Privatization throughout the 1980's has been considered to be the solutions to the problems associated State Owned Enterprise (SOE)s both in the developed and developing economies and even in the socialist economies (Vickers and Yarrow 1995). In reality privatization is an economies policy and other times a political policy that is difficult to achieve mostly when is implemented in a corrupt setting like in most developing countries. However it is wise for a competitive and well regulated business environment structure to be established before privatization takes place.
In recent times there has been a significant increase in the privatization of SOEs. Megginson et al (2004), suggest that political persuasion by government as a result of poor and unsatisfactory financial and operational results by SOEs has cause the transfer of ownership to private investor who will impact their business discipline in order to improve the level of performance for the newly privatized SOEs. While Aktan (1995) suggest that privatization goes beyond the sale of SOEs, assets or shares to individuals or private firms but in a broad meaning, it is to restrict government role and function in providing economic activities and put forward some methods or policies in order to strengthen free market economy.
Privatization is often meant to be the transfer of control and ownership of government asset or firm to private investors. It could be partial or whole, through private placement or public offer of share via the capital market as well as through the distribution of vouchers. The major purpose of privatization is to grow and develop the economic by creating competition that can bring about efficiency ***. It will be right for the logical argument of this research study to compare or examine the different view of academics on what privatization means.

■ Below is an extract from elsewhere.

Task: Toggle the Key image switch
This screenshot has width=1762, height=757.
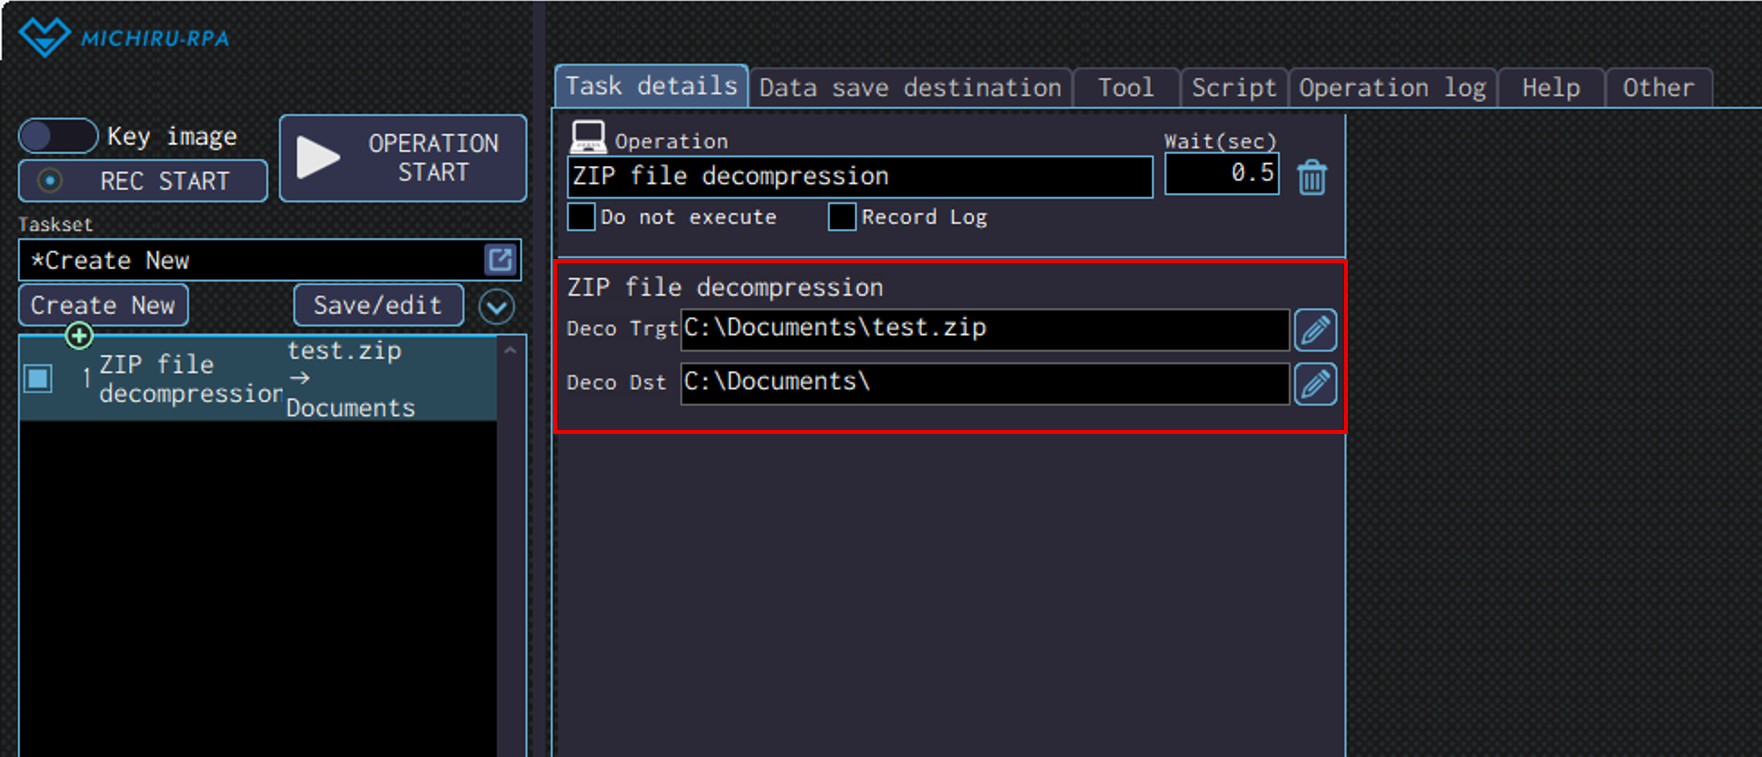Action: (x=58, y=136)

Parker et al (2005) states that privatization is used to cover many arrays of different policies like liberalization, commercialization but in one of its studies, Privatization in Developing Countries: A Review of the Evidence and the Policies lessons, suggest that privatization means the transfers of productive asset from the state to the private sector, but also stressed that the most important factors to be considered is the introduction of effective competition and regulatory measures alongside with existing firms and for government to accept the political changes that occurs when privatization takes place. While, Beesley (1997) suggest that privatization is the formation of a company's act company and the subsequent sale of at least 50percent of the total shares of a company to private shareholders. However it is obvious now that privatization starts with the government transfer of its assets or a controlling share to private investors or shareholders in order to stimulate economic development.
Privatization as an inherent part of government efforts to rationalize the SOEs. It's mostly done to reduce the burden on National Budget, improve efficiency of individual enterprise and ensure wider distribution of business ownership among its citizens and other foreign investors. However in most cases it brings about the introduction of market force (Demand and Supply forces) into the economy. Privatization can be set up to achieve different objectives depending on the Political, Economy and Social condition of each individual Country. This is due to the fact that what is applicable in the UK for instance will most likely not applicable in Russia due to the differences in techniques or method of privatization, general government objectives, SOEs condition, firms sectors activities and the countries characteristics.
According to Bennett (2003) there are different methods used during privatization, either one used has its own advantage and disadvantage. The share option method is the mostly used method, it involves the sales of SOEs through the issue of shares to the public through stock market. For this method to be successfully implemented, the local country privatizing its SOEs must have an established Stock market where the trading of these shares should take place. Also there should enough public awareness to sell shares. While the private placement option which involves the sale of SOEs to the highest bidder helps government rise substantial revenue but the issues involved here, is the highest bidder will always want to get back their money back in time by exploiting the consumers. This option is mostly done in developing countries where there stock market is still very weak and there are trying to get foreign investor to invest. Lastly the voucher method which is common with Eastern European countries like, Russia, Czech Republic etc, tends towards alleviating poverty. It involves the allocation of SOEs shares to virtually all local qualified citizens of a state in order for both the poor and rich to be co-owners of the SOE. But in most case the poor ones are more likely to sell their share to the rich one who will then have a controlling stake.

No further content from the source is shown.